In me c’era il bisogno di sentire di nuovo la città che comunque continuava a pulsare anche nella sua immobilità.

Quando ho ricominciato ad uscire per andare al lavoro, nelle primissime ore della mattina avevo già in mente come continuare, volevo entrare in sintonia con la strada, con i palazzi e le poche persone che viaggiavano in macchina come me.

Mi sono presa il tempo, osservando bene i luoghi dove ero più in sicurezza, quelli meno frequentati sfruttando anche come era già avvenuto in casa la luce delle prime ore dell’alba o quella della città ancora illuminata dalle luci artificiali.

Ho iniziato a rivolgere l’obiettivo verso di me, e attraverso degli scatti continui potevo ripetere quello che avveniva in casa , io alla guida e tutto ciò che veniva impresso attraverso i finestrini dell’auto, dall’obiettivo.

A questo punto non cercavo la nitidezza, ma volevo continuare a rappresentare il momento con il mosso e lo sfocato. Ho sfruttato le luci delle automobili, in alcuni casi ho illuminato luoghi con i fari della mia macchina.

Non cercavo l’elemento umano, e se entrava nello scatto era comunque confuso poco nitido.

Questo progetto è ancora in corso, sicuramente ancora in evoluzione e rappresenta tutti i momenti di passaggio della mia vita, la mia crescita e i miei cambiamenti.

L’autrice

Roberta Pastore è nata e vive a Roma.
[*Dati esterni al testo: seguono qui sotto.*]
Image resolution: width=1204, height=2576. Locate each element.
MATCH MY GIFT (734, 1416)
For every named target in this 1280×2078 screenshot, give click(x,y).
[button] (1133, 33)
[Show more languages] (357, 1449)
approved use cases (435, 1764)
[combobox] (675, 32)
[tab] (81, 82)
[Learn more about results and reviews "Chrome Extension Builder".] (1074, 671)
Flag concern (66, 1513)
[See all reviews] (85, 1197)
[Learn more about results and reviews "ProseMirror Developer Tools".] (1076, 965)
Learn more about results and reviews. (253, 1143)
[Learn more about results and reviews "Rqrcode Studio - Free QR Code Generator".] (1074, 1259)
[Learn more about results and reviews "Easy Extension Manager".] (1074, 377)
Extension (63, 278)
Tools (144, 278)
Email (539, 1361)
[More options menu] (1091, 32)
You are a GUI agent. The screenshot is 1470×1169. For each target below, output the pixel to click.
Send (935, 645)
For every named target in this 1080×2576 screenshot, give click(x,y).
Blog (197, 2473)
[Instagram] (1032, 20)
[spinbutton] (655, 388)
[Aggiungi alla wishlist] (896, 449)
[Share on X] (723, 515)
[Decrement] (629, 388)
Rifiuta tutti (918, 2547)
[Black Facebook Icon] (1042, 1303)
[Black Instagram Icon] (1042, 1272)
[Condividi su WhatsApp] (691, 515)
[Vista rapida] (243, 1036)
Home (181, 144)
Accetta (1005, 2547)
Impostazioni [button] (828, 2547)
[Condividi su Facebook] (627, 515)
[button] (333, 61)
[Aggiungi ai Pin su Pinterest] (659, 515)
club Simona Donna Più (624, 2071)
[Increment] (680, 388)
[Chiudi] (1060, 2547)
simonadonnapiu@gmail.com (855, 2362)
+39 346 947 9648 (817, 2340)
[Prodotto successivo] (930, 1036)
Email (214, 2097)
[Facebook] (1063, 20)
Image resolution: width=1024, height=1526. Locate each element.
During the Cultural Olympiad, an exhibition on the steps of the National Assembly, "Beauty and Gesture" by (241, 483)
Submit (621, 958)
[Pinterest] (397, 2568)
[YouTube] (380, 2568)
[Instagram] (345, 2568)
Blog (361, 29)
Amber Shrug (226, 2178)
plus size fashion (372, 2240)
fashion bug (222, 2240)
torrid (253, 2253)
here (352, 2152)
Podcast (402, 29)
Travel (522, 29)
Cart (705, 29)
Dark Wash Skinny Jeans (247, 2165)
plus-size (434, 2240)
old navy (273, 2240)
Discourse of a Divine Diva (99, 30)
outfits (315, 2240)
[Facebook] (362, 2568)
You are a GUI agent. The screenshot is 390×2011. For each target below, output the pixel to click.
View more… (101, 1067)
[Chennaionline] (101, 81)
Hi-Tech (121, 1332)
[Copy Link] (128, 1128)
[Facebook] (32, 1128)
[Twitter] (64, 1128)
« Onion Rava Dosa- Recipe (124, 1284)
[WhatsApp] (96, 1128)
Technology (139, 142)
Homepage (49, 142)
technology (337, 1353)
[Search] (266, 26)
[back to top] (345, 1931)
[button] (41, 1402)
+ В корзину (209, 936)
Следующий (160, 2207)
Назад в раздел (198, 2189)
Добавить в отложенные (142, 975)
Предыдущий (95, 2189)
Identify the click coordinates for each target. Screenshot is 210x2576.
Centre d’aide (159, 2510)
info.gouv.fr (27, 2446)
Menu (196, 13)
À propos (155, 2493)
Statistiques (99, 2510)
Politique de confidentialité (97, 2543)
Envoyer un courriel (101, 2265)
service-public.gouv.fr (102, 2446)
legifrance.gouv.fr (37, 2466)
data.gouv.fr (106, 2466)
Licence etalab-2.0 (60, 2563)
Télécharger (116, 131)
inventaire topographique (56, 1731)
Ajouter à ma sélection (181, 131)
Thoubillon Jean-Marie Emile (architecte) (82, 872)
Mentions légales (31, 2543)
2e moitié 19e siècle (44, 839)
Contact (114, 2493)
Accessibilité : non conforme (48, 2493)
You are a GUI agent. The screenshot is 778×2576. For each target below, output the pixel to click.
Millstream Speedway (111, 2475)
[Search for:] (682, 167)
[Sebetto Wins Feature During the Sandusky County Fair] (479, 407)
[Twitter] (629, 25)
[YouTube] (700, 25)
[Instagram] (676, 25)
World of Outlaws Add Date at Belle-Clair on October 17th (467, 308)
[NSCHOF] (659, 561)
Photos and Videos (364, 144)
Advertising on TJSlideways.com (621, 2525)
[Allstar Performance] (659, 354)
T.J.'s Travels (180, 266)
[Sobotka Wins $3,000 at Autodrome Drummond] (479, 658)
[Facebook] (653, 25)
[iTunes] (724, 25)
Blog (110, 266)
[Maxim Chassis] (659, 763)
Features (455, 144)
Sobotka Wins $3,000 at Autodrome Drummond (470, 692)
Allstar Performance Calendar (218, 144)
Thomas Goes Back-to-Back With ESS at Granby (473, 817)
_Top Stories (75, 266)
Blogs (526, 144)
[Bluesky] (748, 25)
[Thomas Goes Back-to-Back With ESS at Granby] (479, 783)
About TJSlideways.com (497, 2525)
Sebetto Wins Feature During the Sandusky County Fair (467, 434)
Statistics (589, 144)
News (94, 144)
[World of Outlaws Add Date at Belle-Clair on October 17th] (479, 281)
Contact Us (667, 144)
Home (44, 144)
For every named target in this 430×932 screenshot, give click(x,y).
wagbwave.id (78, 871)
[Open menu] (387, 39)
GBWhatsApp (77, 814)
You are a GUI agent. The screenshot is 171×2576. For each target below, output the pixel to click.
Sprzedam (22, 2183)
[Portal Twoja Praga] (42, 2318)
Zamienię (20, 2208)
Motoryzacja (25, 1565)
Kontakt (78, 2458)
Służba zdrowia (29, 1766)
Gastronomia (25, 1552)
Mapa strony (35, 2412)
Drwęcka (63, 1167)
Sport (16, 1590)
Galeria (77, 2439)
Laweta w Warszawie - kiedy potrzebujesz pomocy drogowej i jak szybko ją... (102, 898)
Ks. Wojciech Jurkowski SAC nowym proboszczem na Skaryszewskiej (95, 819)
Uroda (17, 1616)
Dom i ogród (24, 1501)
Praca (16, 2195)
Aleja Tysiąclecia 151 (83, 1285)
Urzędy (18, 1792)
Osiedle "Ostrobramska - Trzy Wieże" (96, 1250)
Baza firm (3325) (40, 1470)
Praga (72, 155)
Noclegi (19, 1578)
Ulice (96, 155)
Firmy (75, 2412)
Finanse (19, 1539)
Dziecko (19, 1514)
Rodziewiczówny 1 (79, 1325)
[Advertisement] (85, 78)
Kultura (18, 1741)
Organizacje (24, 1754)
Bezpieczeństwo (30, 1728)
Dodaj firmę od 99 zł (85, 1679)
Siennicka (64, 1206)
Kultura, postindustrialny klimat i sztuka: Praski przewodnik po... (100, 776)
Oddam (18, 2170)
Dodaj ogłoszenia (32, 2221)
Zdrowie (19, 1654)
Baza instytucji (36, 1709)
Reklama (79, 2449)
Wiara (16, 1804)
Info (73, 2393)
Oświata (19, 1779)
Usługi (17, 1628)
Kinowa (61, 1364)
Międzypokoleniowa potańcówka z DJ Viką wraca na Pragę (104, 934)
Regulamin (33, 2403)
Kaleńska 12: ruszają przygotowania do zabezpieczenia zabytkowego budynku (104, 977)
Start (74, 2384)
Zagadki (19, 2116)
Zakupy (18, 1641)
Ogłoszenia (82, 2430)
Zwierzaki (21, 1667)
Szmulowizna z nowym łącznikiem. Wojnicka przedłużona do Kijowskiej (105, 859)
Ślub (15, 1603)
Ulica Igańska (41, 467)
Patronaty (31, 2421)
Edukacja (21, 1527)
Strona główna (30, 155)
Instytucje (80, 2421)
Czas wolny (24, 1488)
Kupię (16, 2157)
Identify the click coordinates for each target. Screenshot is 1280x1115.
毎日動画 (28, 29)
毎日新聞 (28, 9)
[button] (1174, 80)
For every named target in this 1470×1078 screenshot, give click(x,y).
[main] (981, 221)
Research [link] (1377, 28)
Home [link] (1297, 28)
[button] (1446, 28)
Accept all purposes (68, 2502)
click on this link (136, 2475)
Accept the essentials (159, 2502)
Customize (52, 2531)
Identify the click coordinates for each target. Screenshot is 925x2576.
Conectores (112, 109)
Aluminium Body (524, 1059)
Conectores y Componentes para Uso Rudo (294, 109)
Inizia a fotografare negli anni ’90, portando avanti progetti fotografici in stile reportagistico sulla società e le sue problematiche. Il contatto con le persone e con la strada le danno la possibilità di catturare momenti significativi con un grande interesse verso gli aspetti politico-sociali, e questo la porta a documentare nel primo decennio del 2000 gli anni di fermento operaio e studentesco. Nel 2014 inizia una ricerca si approccia all’autoritratto come autoanalisi, cercando di far emergere attraverso la fotografia le emozioni e i sentimenti più intimi, mettendo poi in relazione il corpo con la sua città di origine, Roma e intraprendendo un viaggio attraverso le strade e i quartieri con la sua compagna di viaggio, una RicohGR3. Nel 2022 realizza la sua prima fanzine sul progetto “The longest way , the gloomiest night”. Successivamente pubblica con Psicografici editore una monografia dal titolo 10 S (10 secondi, il tempo dell’autoscatto) dove vengono raccolti molti dei sui autoritratti ambientati nei luoghi a lei familiari.